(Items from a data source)
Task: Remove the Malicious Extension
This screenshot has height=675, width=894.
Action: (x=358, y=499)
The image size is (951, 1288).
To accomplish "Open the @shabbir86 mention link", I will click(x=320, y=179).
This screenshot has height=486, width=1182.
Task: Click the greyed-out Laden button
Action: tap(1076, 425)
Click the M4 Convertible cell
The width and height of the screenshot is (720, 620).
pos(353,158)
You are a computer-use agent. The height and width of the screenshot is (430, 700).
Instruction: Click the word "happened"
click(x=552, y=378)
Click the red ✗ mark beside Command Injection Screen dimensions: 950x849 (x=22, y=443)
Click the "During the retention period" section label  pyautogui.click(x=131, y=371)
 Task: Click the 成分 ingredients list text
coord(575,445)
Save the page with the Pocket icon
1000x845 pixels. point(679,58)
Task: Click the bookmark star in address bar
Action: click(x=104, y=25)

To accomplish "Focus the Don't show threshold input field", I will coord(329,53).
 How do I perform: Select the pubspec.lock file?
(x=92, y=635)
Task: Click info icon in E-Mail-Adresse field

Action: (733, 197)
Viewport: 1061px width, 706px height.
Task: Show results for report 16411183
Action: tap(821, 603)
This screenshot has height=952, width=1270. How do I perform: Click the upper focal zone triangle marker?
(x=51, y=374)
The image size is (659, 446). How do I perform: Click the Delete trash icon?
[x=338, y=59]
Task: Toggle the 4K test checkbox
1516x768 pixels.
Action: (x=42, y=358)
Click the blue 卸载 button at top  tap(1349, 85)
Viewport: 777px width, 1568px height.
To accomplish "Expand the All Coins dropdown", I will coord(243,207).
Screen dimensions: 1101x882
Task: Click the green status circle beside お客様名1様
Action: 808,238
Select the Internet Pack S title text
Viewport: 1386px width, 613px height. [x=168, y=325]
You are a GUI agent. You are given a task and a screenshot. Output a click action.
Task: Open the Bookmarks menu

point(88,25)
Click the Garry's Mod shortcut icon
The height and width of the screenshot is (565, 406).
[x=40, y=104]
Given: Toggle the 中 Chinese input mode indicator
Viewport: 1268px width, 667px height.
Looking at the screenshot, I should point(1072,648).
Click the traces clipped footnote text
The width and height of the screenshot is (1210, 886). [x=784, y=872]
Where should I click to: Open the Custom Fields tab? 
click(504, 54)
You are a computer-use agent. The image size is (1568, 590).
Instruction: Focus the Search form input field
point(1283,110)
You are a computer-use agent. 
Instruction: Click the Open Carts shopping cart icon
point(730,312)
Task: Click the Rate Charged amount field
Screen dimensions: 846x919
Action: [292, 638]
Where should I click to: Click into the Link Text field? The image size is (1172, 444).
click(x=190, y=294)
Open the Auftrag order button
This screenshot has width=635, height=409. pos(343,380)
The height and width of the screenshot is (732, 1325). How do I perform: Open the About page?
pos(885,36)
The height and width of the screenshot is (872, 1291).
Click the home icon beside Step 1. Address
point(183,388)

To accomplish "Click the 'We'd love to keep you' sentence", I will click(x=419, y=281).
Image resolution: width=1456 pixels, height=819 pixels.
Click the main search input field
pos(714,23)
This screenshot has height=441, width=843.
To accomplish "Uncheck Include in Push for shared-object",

■ WORK REQUIRED ■
Write out every record exactly as it appears above.

■ RESULT OF THE EXERCISE ■
Task: Remove the Malicious Extension
This screenshot has height=675, width=894.
Action: (x=358, y=499)
The image size is (951, 1288).
To accomplish "Open the @shabbir86 mention link", I will click(x=320, y=179).
This screenshot has height=486, width=1182.
Task: Click the greyed-out Laden button
Action: tap(1076, 425)
Click the M4 Convertible cell
The width and height of the screenshot is (720, 620).
pos(353,158)
You are a computer-use agent. The height and width of the screenshot is (430, 700).
Instruction: Click the word "happened"
click(x=552, y=378)
Click the red ✗ mark beside Command Injection Screen dimensions: 950x849 (x=22, y=443)
Click the "During the retention period" section label  pyautogui.click(x=131, y=371)
 Task: Click the 成分 ingredients list text
coord(575,445)
Save the page with the Pocket icon
1000x845 pixels. point(679,58)
Task: Click the bookmark star in address bar
Action: click(x=104, y=25)

To accomplish "Focus the Don't show threshold input field", I will coord(329,53).
 How do I perform: Select the pubspec.lock file?
(x=92, y=635)
Task: Click info icon in E-Mail-Adresse field

Action: (733, 197)
Viewport: 1061px width, 706px height.
Task: Show results for report 16411183
Action: tap(821, 603)
This screenshot has height=952, width=1270. How do I perform: Click the upper focal zone triangle marker?
(x=51, y=374)
The image size is (659, 446). How do I perform: Click the Delete trash icon?
[x=338, y=59]
Task: Toggle the 4K test checkbox
1516x768 pixels.
Action: (x=42, y=358)
Click the blue 卸载 button at top  tap(1349, 85)
Viewport: 777px width, 1568px height.
To accomplish "Expand the All Coins dropdown", I will coord(243,207).
Screen dimensions: 1101x882
Task: Click the green status circle beside お客様名1様
Action: 808,238
Select the Internet Pack S title text
Viewport: 1386px width, 613px height. [x=168, y=325]
You are a GUI agent. You are given a task and a screenshot. Output a click action.
Task: Open the Bookmarks menu

point(88,25)
Click the Garry's Mod shortcut icon
The height and width of the screenshot is (565, 406).
[x=40, y=104]
Given: Toggle the 中 Chinese input mode indicator
Viewport: 1268px width, 667px height.
Looking at the screenshot, I should point(1072,648).
Click the traces clipped footnote text
The width and height of the screenshot is (1210, 886). [x=784, y=872]
Where should I click to: Open the Custom Fields tab? 
click(504, 54)
You are a computer-use agent. The image size is (1568, 590).
Instruction: Focus the Search form input field
point(1283,110)
You are a computer-use agent. 
Instruction: Click the Open Carts shopping cart icon
point(730,312)
Task: Click the Rate Charged amount field
Screen dimensions: 846x919
Action: [292, 638]
Where should I click to: Click into the Link Text field? The image size is (1172, 444).
click(x=190, y=294)
Open the Auftrag order button
This screenshot has width=635, height=409. pos(343,380)
The height and width of the screenshot is (732, 1325). How do I perform: Open the About page?
pos(885,36)
The height and width of the screenshot is (872, 1291).
Click the home icon beside Step 1. Address
point(183,388)

To accomplish "Click the 'We'd love to keep you' sentence", I will click(x=419, y=281).
Image resolution: width=1456 pixels, height=819 pixels.
Click the main search input field
pos(714,23)
This screenshot has height=441, width=843.
To accomplish "Uncheck Include in Push for shared-object",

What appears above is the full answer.